Excerpted passage:
──────────────────────────────

# TV Show of the Month Subforum



## Para (May 21, 2010)

Now that Heroes is cancelled and the section seems to have declined in activity, it has been suggested that we kill the section and replace it with a Show-of-the-Month, similar to that of the anime and manga sections:

Electronic Dance Music Thread

What we want to know first of all, is whether you, as the regulars of this section, think that we should implement this idea. You might be enthusiastic and believe this might bring more life into the section, or maybe you think another show (or a few, even) deserves a chance to have a subforum. On the other hand you might think no show alone is popular enough to warrant a subforum, or that it would drag activity away from the main section.

If this poll gets a 'yes' majority, we will then move on to voting for a show popular enough to sustain an active subforum. If not, then the Heroes forum will probably be killed anyway and the Theatre will continue as normal.

Also, feel free to debate (nicely) in this thread.


----------



## Yakushi Kabuto (May 21, 2010)

/Happily votes yes. I already posted in that thread but I'll chime in support here too. Plenty of shows gain in popularity at different times. We can see this by the threads which have spawned thousands of posts and have people posting about the episodes as they come out. New fabulous ones are constantly coming out. Since each show is contained in just one thread I don't see how it could possibly take attention away from the main area. Go go go, give show of the month subforum. :3


----------



## Bart (May 21, 2010)

I voted "yes", Para.

There's quite a few shows that I'd like to be at the centre of discussion, so to speak, in the newly created subforum that I really hope comes to pass. There are several shows which I believe would definitely be popular enough to warrant a subforum, such as:

LOST
Supernatural
True Blood
Doctor Who

Can we get a hung parliament in the voting?


----------



## DisgustingIdiot (May 21, 2010)

I voted yes and can I suggest that we implement it for longer than a month per show? If we merely have it for four weeks then that's approximately a third of a season assuming a ~13 episode season. Less if the season is longer like many american seasons are.

I think it would make more sense to have a couple of sub forums for popular shows (like True Blood which is about to start) while they're airing then archive the forum at the season's end at which point it could be replaced by a sub forum for a different popular show which has just started airing.


----------



## Odoriko (May 21, 2010)

──────────────────────────────

Material:

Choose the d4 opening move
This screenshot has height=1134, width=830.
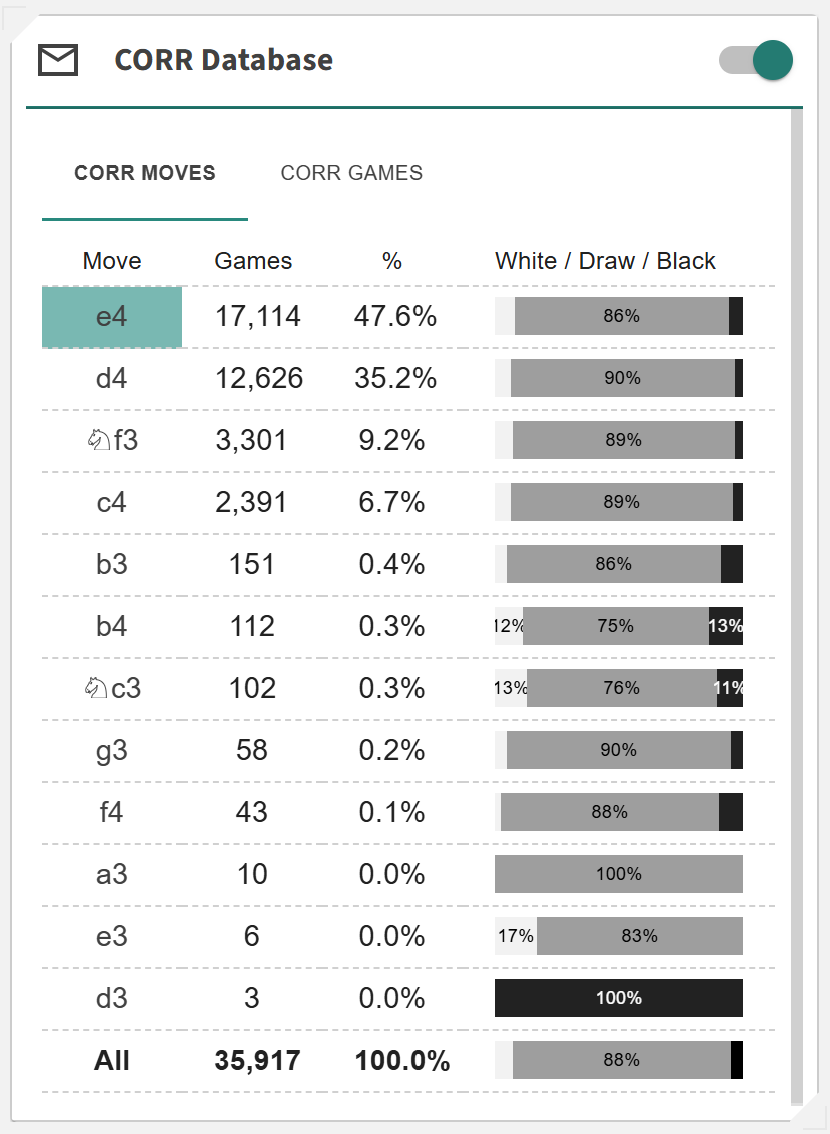[112, 379]
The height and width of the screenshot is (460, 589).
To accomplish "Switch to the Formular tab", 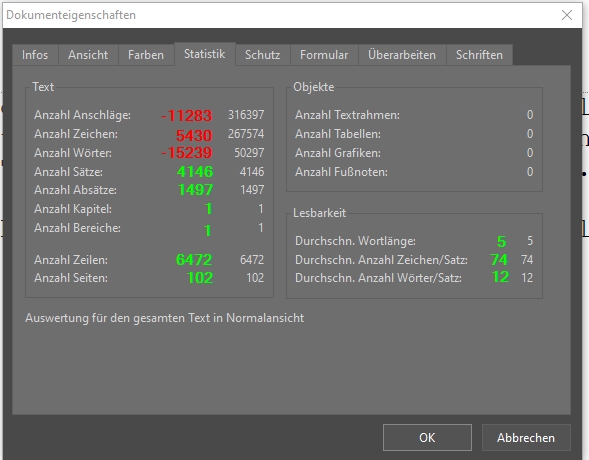I will (x=324, y=55).
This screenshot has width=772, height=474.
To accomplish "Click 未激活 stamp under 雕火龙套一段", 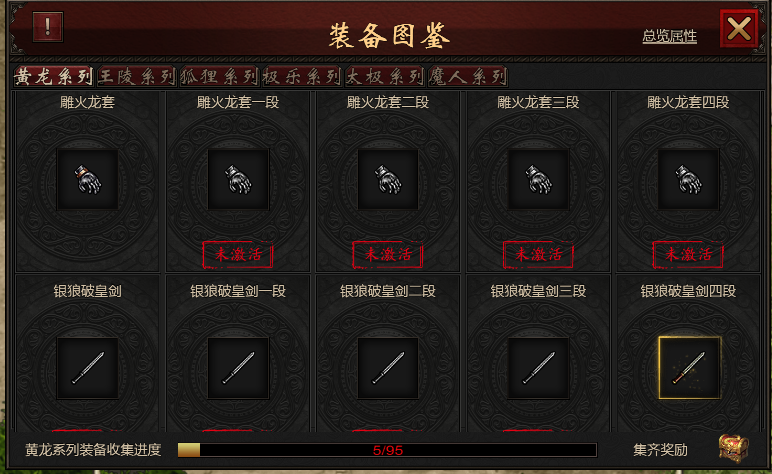I will [x=238, y=254].
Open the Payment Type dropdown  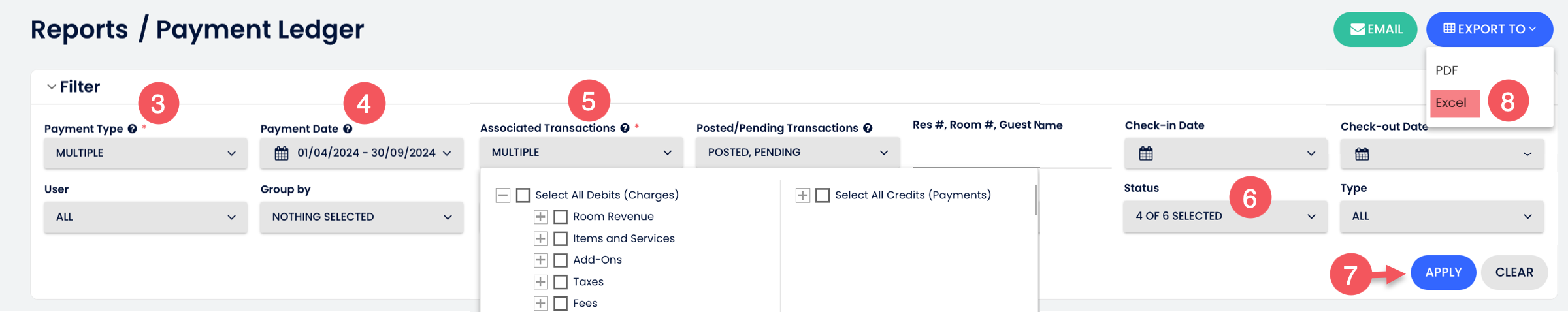point(145,153)
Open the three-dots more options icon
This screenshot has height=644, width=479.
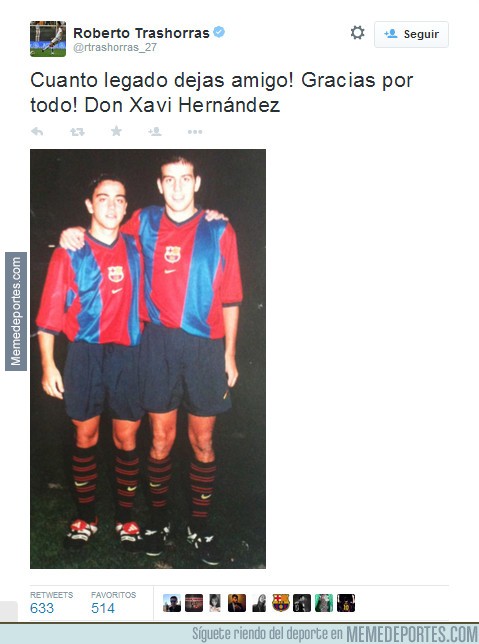[195, 132]
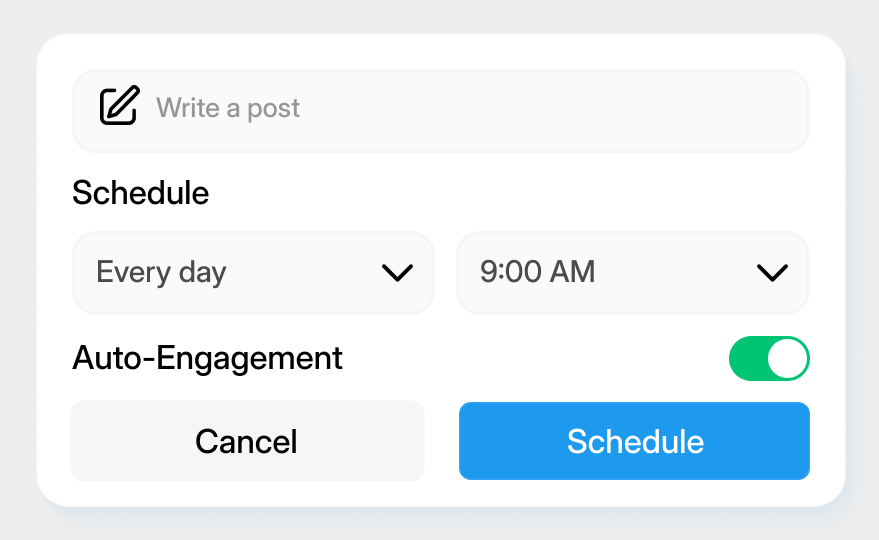Click the "Write a post" placeholder text
The width and height of the screenshot is (879, 540).
pyautogui.click(x=228, y=108)
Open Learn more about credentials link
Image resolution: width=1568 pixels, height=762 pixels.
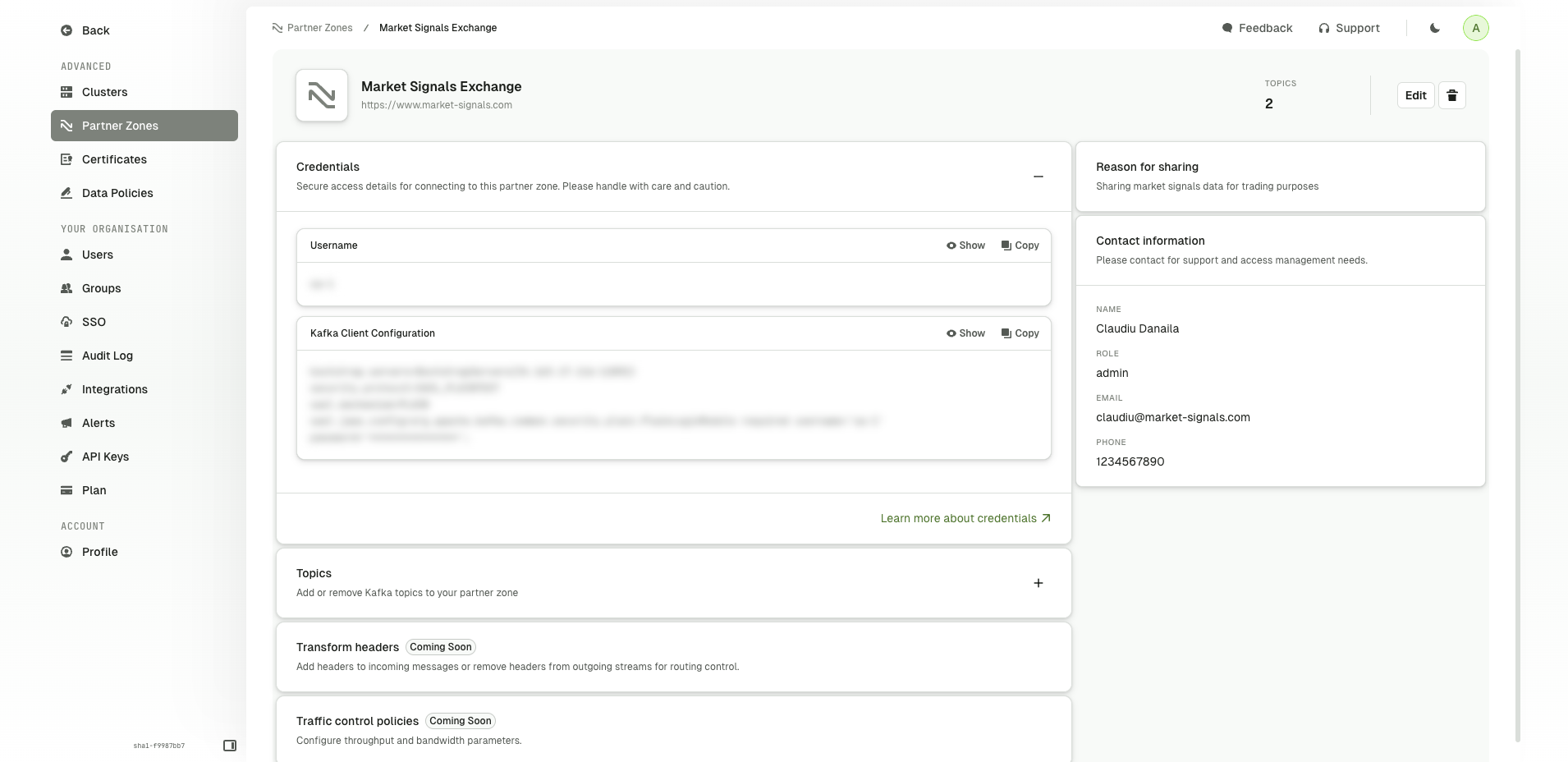tap(965, 518)
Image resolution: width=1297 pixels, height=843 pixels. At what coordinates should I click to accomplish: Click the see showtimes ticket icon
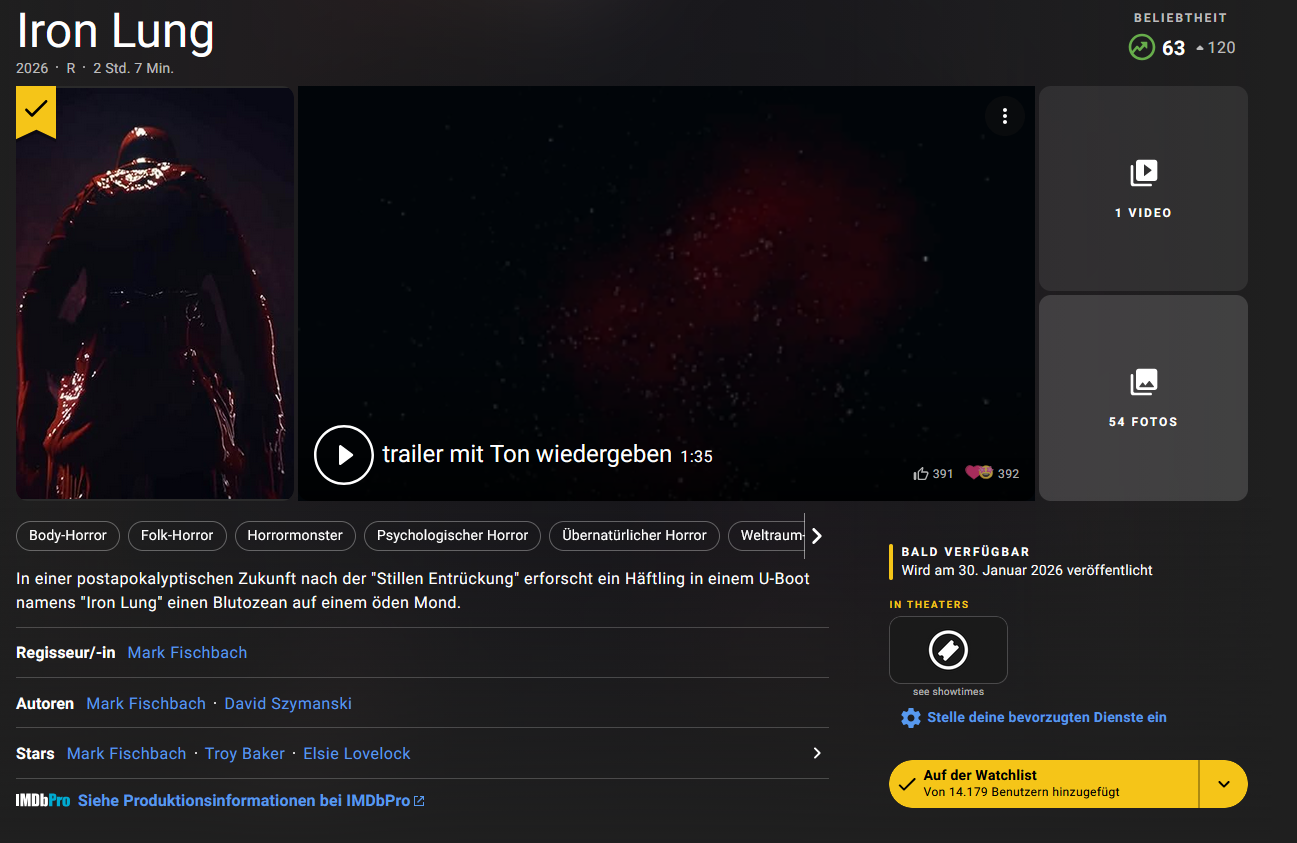947,650
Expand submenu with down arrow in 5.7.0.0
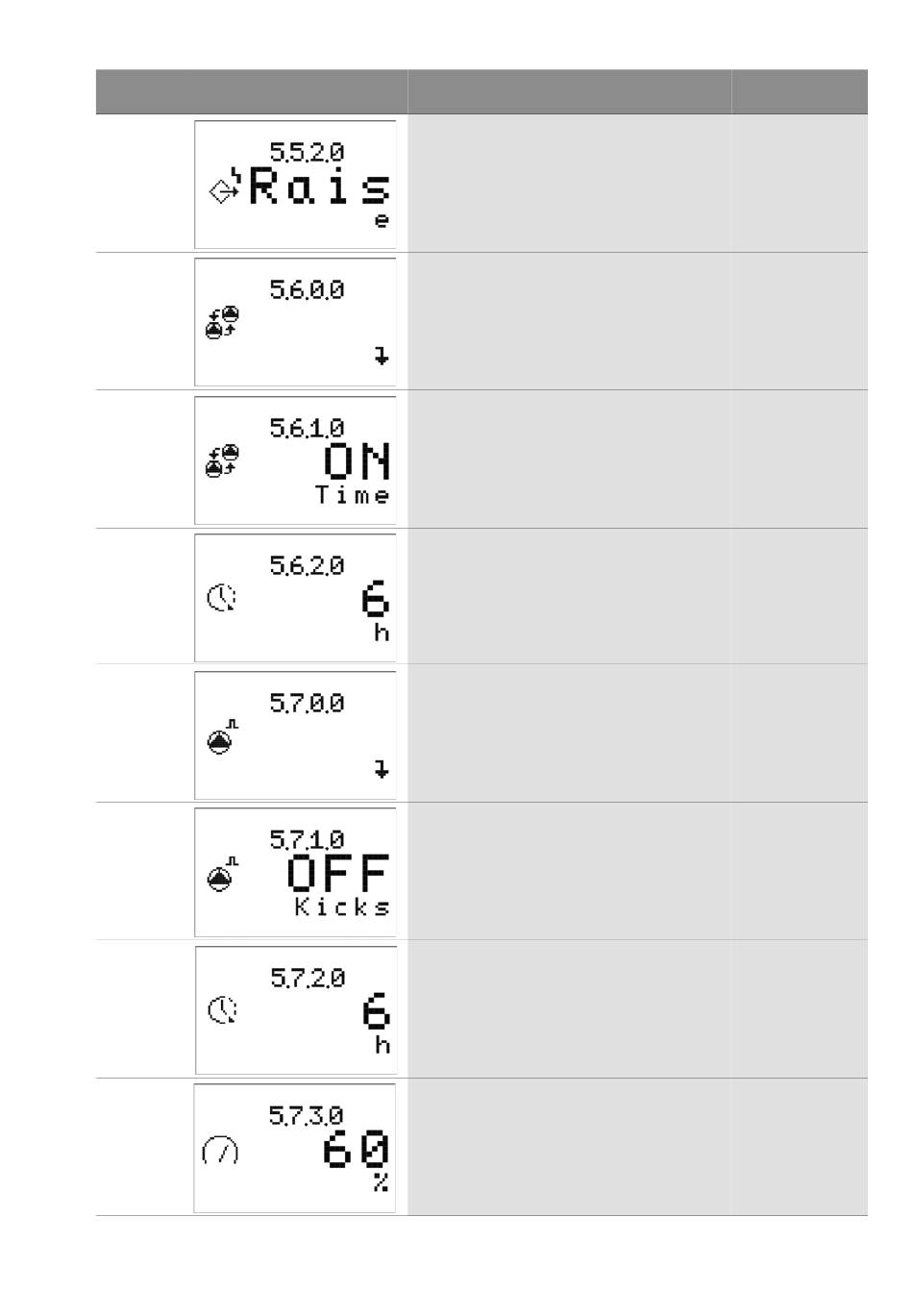 [382, 769]
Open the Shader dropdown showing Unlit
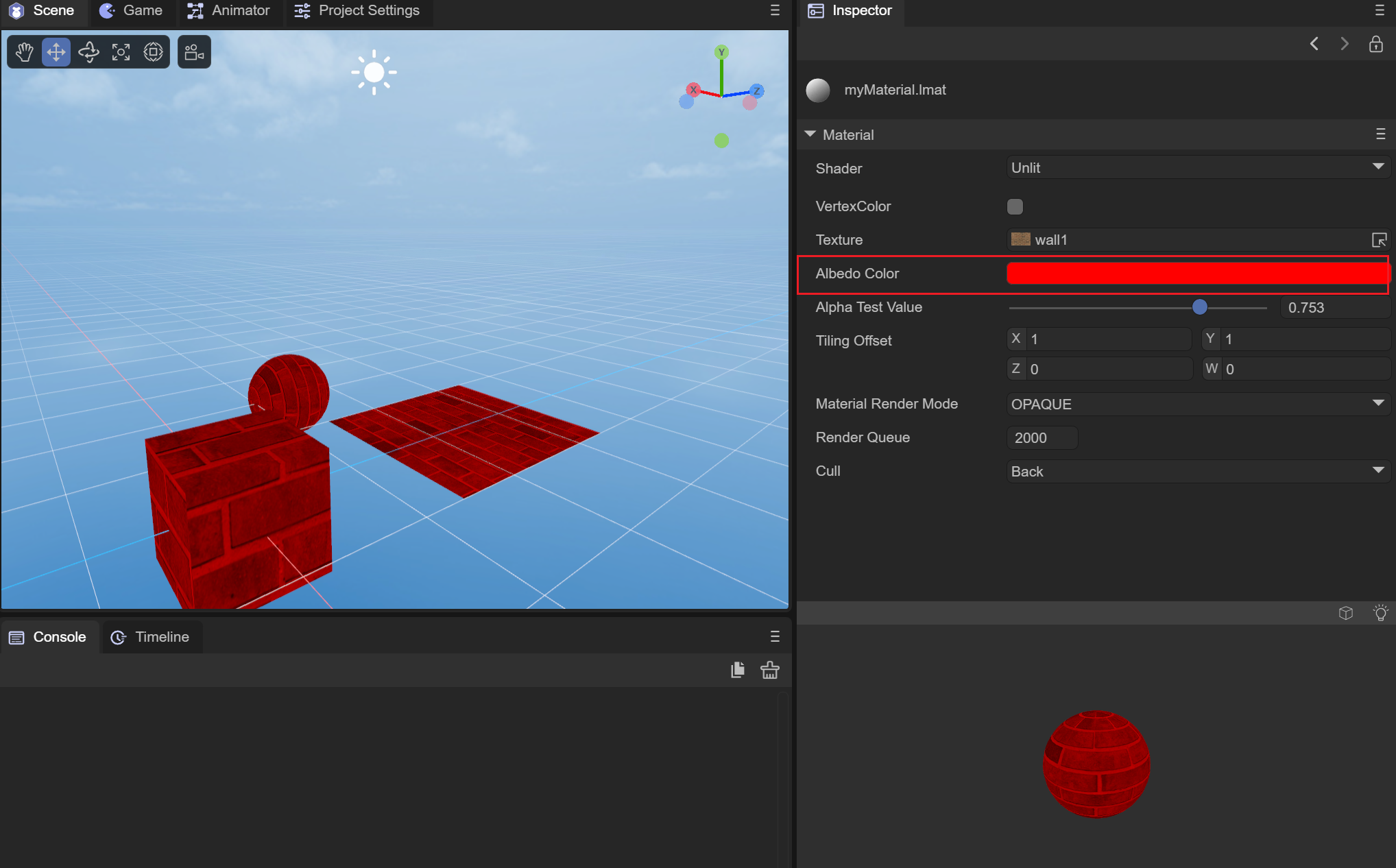The height and width of the screenshot is (868, 1396). click(x=1197, y=168)
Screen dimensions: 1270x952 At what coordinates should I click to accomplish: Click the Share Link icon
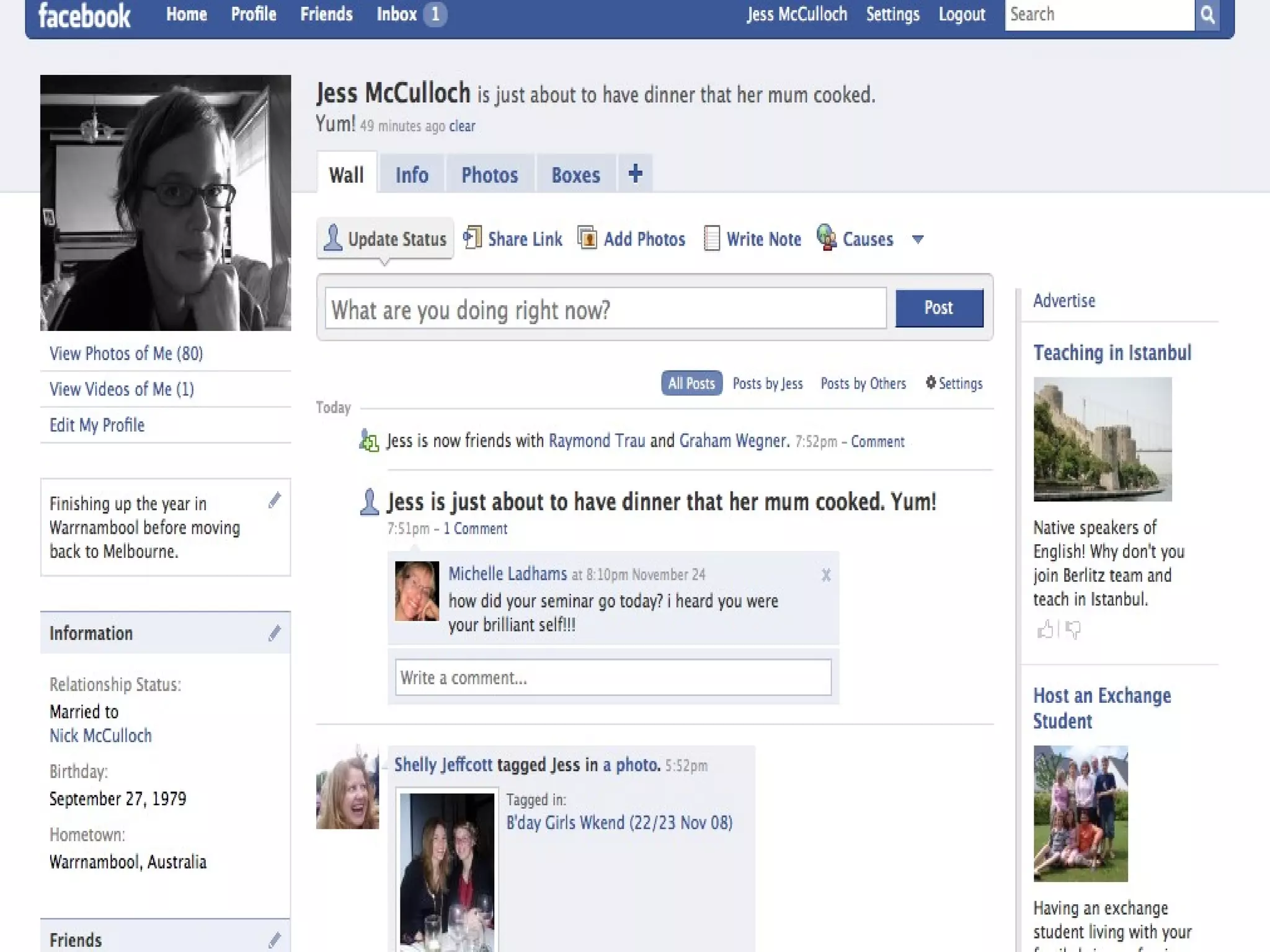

──────────────────────────────

Instructions:
A. In the TV show subforum thread, what happens to the Heroes forum if the poll does not get a "yes" majority?
B. Reproduce word for word the passage of the TV show subforum thread from "What we want" up to and including "in this thread.".
C. Continue the TV show subforum thread from the point where it stops.

The results:
A. It will probably be killed anyway, and the Theatre will continue as normal.

B.
What we want to know first of all, is whether you, as the regulars of this section, think that we should implement this idea. You might be enthusiastic and believe this might bring more life into the section, or maybe you think another show (or a few, even) deserves a chance to have a subforum. On the other hand you might think no show alone is popular enough to warrant a subforum, or that it would drag activity away from the main section.

If this poll gets a 'yes' majority, we will then move on to voting for a show popular enough to sustain an active subforum. If not, then the Heroes forum will probably be killed anyway and the Theatre will continue as normal.

Also, feel free to debate (nicely) in this thread.

C.
I voted yes. I think it's fair because lots of people watch different shows not just one.


----------



## Ms. Jove (May 21, 2010)

I vote yes, because people clearly want a sub-forum and this is the best solution since giving one show it's own sub-forum clearly foments indignance. 

Furthermore, the most popular shows in the Theater (besides _Avatar_, of course) stand at about 3,000 posts. Nowhere near fertile enough to stand on it's own. Gossip Girl is the closest with 6,000, which is obviously closer but still not good enough to overcome the problems involved with elevating one show over all the others..


----------



## CrazyMoronX (May 21, 2010)

I voted no. 

There are enough damn subforums in this damn place.


----------



## Parallax (May 21, 2010)

That's a pretty good idea


----------



## Jon Snow (May 21, 2010)

I'm for this idea, but say a show wins it 6 months apart, the threads and posts should be kept. And of course, A Song of Ice and Fire will need an handicap, like 2 months reign.


----------



## Koi (May 21, 2010)

Can we reserve July for Avatar?


----------



## MF NaruSimpson (May 21, 2010)

i don't know if the forum needs any subforums..


----------



## Kno7 (May 21, 2010)

I vote yes.

I don't necessarily think _one_ show needs a whole subforum for itself, and obviously some shows will have more content on which to discuss (shows that dwell in science fiction for example), but the mere existence of a show of the month gives the posters a general idea on who's watching what, and incites others to discover a new tv series.

Ugh that was a long sentence.


----------



## masamune1 (May 21, 2010)

Bart said:


> I voted "yes", Para.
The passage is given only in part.